## start Extract provided
5.    a) You will be paid the full value of your Flexible Perquisite Program for
      a period of three years in a lump sum as soon as practicable following
      your Termination Date. The amount of your lump sum Flexible Perquisite
      payment is $142,500.00, less taxes and applicable deductions, payable as
      soon as practicable following your Termination Date, unless otherwise
      deferred by you under a deferral plan provided by the Company and/or its
      affiliates. This lump sum payment shall not be included in any benefit
      plan calculations.

      b) No new car or lease will be provided during Benefit Continuation;
      provided, however, the car currently leased for you by the Company shall
      be transferred to you as soon as practicable following your Termination
      Date, and the value of the car, as determined by the Company, shall be
      grossed up for all applicable taxes. Car related expenses after the
      foregoing transfer shall be your responsibility. Company car insurance
      under the Flexible Perquisite Program shall be available to you during the
      Benefit Continuation provided applicable premiums are paid by you.

      c) Your Paragon and Group Universal Life Insurance policies may be
      retained by you after your Termination Date by payment of applicable
      premiums. Details regarding direct billing to you will be made available
      prior to your Termination Date.


                                       5
<PAGE>

      d) If applicable, you may remain a member of the Equitable Athletic & Swim
      Club until the last day of the month in which you are terminated. You may
      continue as a member after your Termination Date at your own expense
      without an initiation fee.

      e) If you were relocated at the Company's request during or after 1989,
      you may be eligible for relocation benefits to a new job location pursuant
      to the Company's relocation program. Your application for relocation
      benefits must be made within twelve (12) months following your Termination
      Date and will be offset by any relocation benefits provided by a new
      employer. Contact Nabisco Relocation with any questions at (973) 503-3097.

6.    You will be paid as soon as practicable following your Termination Date an
      award under the AIAP for your months of active employment during the 1999
      plan year at 150% of target in the amount of $430,500.00, less taxes and
      applicable deductions, unless otherwise deferred by you under a deferral
      plan provided by the Company and/or its affiliates. This payment is
      includable for benefit calculation purposes. Your lump sum Severance
      Payment described above includes a full payment for AIAP awards for the
      full period of severance, so no further payment for AIAP will be made
      after your Termination Date.
## end Extract provided
Exercise task 1: List every dollar amount and every percentage that appears in the severance terms extract.
Exercise task 2: Reproduce word for word the stretch of the severance terms extract from "c) Your Paragon" through "to your Termination Date.".
## start Source data
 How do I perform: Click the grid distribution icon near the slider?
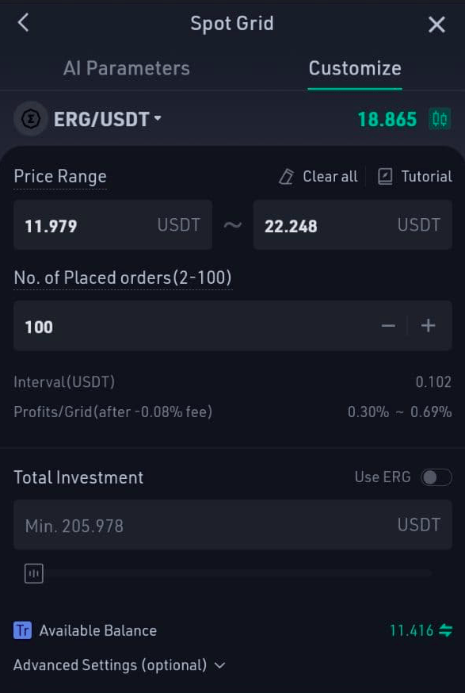coord(32,572)
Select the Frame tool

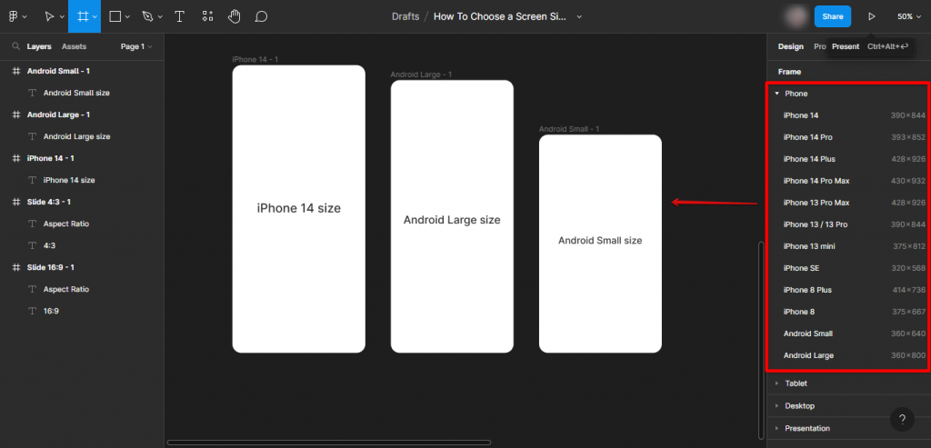click(x=82, y=16)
## end Source data
Full answer 1:
$142,500.00
150%
$430,500.00

Full answer 2:
c) Your Paragon and Group Universal Life Insurance policies may be
      retained by you after your Termination Date by payment of applicable
      premiums. Details regarding direct billing to you will be made available
      prior to your Termination Date.